By the time many college freshmen arrive on campus this fall, they’ll have already met their roommate, their core friends, and many of their classmates on Instagram. They’re connecting through class accounts, Instagram pages set up by one or several incoming members of a college’s freshman class to help everyone meet before the school year officially starts. These accounts typically feature user-submitted photos and paragraph-long biographies of incoming students, often including their intended major, whether they’re looking for a roommate, and their personal Instagram handle.

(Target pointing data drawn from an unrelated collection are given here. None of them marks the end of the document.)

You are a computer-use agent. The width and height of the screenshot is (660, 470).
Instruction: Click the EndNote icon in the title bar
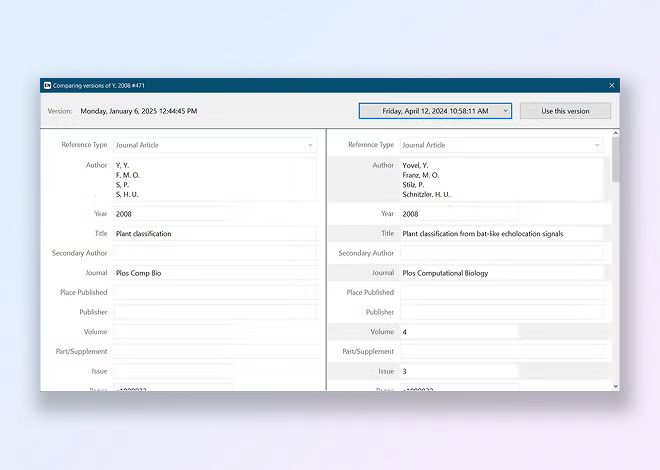pos(47,86)
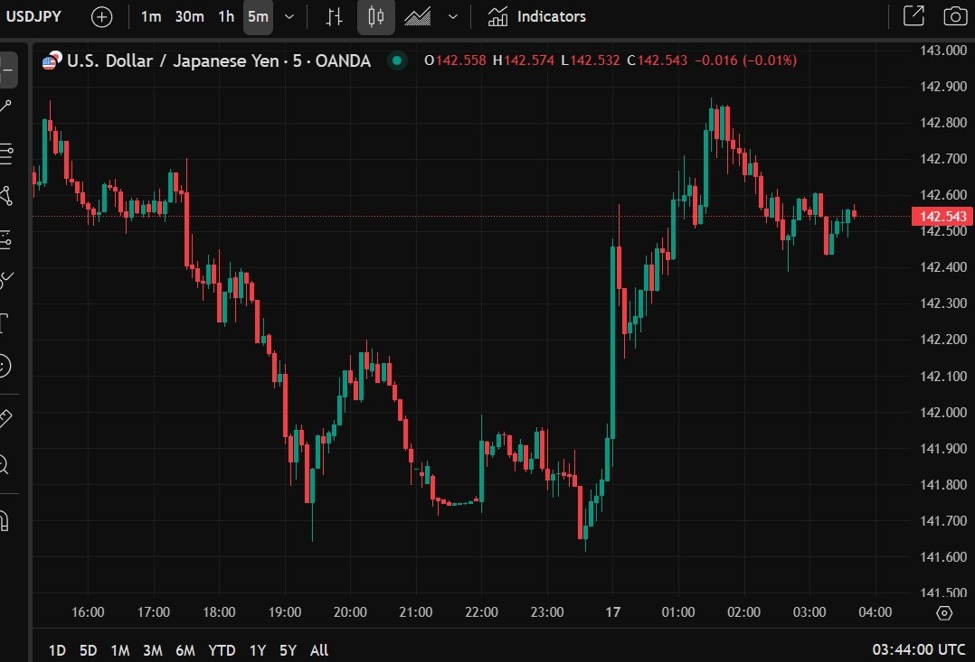Viewport: 975px width, 662px height.
Task: Take a chart snapshot with camera icon
Action: 955,16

I developed this scraper with a simple Python script that scans through every post in a class acount searching for those posts that contain specific user-inputted keywords in the post caption. This way, you can quickly find Instagram accounts of Asian Baby Girls (ABGs) from California, Bay Area without having to manually go through every post on thefreshmanclub_purdue
, a class account for Purdue.
By running the script, a CSV file containing columns - Post Caption
, Post Date
, Post URL
, Mentions in Captions
, and Tagged Users
in the following order - will be generated under the same folder with the repository. If you see a female-ish name introducing themselves in the post caption, you can instantly send friend request to them by referring to the Tagged Users
column.
Moreover, you can freely enter the username of the class acount of your respective college as a command line input whenever it asks you to enter the username of the account which you want to scrap. By this, you can find incoming ABGs from your respective college. As of now, location keywords are initially setted to San Francisco, California, Bay Area and major keywords are setted to find Computer Science and Data Science majors. I plan to make this a more versatile feature by allowing users to set their own location and major keywords for filtering posts.
#1. Python3
Make sure Python3 is installed and check its version by python -V
#2. Requirements
pip install -r requirements.txt
#1. Clone the repository
git clone https://github.com/youngjun-yoo16/ABGScraper.git
#2. Run the script
python3 app.py
- Allow users to enter their own specific keywords for which they want to filter.
- Make it into a fully functional web application for the ease of access.
- Allow users to set specific time period for filtering posts based on the post date.